§ Work required:
Using the listing below, print exactly everything from the line with "This screenshot has width=1425, height=935." down to the line with "Task: Open the Studies menu button", both included, and nothing more.

*** Block opens ***

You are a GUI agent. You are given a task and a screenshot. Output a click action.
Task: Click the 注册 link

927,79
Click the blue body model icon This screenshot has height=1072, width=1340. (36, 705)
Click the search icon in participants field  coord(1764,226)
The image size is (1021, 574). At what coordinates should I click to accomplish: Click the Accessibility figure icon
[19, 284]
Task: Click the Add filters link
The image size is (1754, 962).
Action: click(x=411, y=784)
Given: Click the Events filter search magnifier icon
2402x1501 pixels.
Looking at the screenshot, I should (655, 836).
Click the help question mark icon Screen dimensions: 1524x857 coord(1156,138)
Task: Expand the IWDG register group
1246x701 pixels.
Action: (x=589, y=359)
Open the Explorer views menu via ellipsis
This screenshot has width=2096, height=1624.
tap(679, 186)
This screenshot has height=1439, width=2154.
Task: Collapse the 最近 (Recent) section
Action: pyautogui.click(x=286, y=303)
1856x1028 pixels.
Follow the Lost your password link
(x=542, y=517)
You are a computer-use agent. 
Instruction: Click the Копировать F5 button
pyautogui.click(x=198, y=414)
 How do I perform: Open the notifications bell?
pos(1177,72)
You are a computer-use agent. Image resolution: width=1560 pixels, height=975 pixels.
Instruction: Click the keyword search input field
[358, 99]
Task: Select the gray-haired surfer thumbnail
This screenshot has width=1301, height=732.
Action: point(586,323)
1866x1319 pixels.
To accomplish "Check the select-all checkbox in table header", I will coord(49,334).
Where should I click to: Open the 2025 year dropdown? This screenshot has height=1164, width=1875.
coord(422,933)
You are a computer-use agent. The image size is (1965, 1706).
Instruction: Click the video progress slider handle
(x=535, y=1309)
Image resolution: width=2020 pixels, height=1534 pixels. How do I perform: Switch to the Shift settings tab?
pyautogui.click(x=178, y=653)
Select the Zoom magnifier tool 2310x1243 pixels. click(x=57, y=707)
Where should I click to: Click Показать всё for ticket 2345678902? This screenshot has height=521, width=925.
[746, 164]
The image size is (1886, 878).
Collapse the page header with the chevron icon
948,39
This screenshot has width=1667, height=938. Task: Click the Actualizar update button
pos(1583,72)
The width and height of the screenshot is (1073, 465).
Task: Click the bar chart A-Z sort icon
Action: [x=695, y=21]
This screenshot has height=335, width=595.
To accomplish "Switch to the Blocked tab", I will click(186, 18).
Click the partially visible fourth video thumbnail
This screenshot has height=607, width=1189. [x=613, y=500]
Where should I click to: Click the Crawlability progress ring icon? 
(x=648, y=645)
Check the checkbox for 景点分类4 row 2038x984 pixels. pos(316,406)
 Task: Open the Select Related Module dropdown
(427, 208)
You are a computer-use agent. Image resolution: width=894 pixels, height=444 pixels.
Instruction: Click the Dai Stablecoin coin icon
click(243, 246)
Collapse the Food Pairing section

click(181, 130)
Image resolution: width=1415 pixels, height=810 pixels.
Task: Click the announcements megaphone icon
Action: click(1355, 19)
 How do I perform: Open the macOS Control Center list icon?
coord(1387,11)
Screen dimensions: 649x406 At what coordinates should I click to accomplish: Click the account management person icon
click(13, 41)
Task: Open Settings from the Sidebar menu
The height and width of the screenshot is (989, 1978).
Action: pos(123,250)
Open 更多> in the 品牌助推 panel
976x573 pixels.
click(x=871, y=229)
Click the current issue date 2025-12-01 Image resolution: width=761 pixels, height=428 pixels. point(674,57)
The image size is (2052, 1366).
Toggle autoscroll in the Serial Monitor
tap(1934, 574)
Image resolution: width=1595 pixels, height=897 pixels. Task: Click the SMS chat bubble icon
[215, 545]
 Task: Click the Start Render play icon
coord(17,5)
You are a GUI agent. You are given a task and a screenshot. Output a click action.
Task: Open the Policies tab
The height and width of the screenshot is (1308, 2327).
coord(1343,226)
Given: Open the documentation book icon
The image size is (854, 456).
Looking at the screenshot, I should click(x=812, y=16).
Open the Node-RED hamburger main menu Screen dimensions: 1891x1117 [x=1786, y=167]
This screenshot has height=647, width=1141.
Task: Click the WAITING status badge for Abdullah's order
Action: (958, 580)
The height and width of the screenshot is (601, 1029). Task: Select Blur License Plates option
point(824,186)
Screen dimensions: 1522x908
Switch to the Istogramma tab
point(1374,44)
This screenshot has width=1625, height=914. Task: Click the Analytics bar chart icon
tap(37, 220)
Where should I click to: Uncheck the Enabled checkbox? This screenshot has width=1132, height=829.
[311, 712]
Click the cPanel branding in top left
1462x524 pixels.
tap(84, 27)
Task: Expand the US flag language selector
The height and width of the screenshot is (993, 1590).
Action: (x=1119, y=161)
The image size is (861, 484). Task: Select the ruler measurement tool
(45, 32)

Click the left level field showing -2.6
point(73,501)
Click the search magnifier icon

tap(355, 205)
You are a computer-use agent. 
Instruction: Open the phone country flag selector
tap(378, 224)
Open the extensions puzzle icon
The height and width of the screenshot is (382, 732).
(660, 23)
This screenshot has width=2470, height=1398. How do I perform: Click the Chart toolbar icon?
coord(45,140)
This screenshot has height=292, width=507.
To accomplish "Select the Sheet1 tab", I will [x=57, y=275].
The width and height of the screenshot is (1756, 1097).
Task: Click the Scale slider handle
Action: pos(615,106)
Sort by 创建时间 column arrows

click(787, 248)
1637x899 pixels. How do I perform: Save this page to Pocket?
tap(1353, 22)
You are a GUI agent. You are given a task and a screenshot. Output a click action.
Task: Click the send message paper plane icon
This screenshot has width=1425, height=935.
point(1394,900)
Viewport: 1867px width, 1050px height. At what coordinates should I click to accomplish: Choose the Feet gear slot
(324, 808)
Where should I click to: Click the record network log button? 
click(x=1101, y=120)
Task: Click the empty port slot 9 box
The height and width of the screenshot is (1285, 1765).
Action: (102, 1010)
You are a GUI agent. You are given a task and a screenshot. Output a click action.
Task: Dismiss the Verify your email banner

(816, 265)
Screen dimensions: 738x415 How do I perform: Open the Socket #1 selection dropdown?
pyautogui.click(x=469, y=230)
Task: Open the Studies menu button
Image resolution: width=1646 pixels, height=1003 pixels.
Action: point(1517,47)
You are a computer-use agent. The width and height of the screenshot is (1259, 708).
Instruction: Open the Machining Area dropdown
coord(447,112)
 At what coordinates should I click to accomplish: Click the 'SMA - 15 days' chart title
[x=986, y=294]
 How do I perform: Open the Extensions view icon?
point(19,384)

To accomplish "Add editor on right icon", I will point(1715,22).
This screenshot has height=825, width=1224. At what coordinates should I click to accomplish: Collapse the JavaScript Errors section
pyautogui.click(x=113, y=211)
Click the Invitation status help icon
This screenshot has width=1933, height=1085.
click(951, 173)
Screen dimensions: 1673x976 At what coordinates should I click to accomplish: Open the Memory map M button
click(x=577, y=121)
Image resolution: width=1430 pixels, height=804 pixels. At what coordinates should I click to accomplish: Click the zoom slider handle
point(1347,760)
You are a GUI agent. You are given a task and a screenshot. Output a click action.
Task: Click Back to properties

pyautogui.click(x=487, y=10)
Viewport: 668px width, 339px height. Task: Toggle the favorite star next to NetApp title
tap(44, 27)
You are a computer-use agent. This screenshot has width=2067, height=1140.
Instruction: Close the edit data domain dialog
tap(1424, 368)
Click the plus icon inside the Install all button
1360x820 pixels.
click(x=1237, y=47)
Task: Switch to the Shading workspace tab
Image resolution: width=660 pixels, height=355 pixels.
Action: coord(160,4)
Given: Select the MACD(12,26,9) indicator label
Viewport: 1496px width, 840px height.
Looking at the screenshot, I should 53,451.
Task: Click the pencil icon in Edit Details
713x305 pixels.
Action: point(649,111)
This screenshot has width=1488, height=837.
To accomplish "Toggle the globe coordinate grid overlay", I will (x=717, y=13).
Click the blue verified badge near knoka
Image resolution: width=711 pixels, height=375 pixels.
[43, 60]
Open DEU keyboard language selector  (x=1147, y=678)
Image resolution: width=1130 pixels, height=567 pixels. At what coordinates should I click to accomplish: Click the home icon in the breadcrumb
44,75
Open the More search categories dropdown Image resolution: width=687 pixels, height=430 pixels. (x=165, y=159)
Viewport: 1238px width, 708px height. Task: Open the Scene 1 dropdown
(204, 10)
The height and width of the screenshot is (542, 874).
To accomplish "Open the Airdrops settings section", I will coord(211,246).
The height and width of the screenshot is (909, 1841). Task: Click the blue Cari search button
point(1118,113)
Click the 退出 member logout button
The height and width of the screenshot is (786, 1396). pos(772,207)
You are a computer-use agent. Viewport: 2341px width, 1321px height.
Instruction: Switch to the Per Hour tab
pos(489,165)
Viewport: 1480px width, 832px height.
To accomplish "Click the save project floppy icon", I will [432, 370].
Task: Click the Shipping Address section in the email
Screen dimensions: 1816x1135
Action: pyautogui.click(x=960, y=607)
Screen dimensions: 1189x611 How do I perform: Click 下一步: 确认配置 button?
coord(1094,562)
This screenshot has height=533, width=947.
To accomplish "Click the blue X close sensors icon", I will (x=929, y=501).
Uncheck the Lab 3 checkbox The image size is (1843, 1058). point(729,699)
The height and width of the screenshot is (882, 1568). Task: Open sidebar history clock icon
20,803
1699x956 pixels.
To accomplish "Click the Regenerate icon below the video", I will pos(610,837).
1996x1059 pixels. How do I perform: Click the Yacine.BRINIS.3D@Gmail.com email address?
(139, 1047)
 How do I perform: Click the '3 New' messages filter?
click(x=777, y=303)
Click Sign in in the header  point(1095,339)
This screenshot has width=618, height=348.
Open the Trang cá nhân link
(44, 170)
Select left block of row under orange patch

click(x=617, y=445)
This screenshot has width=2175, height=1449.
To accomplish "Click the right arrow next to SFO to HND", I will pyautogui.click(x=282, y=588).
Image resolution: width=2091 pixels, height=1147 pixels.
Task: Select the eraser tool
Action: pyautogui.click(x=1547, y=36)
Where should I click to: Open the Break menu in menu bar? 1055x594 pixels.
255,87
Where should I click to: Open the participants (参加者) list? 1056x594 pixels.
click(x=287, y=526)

*** Block closes ***

§ Response area:
This screenshot has width=1425, height=935.
point(1394,900)
Viewport: 1867px width, 1050px height. At what coordinates should I click to accomplish: Choose the Feet gear slot
(324, 808)
Where should I click to: Click the record network log button? 
click(x=1101, y=120)
Task: Click the empty port slot 9 box
The height and width of the screenshot is (1285, 1765).
Action: (102, 1010)
You are a GUI agent. You are given a task and a screenshot. Output a click action.
Task: Dismiss the Verify your email banner

(816, 265)
Screen dimensions: 738x415 How do I perform: Open the Socket #1 selection dropdown?
pyautogui.click(x=469, y=230)
Task: Open the Studies menu button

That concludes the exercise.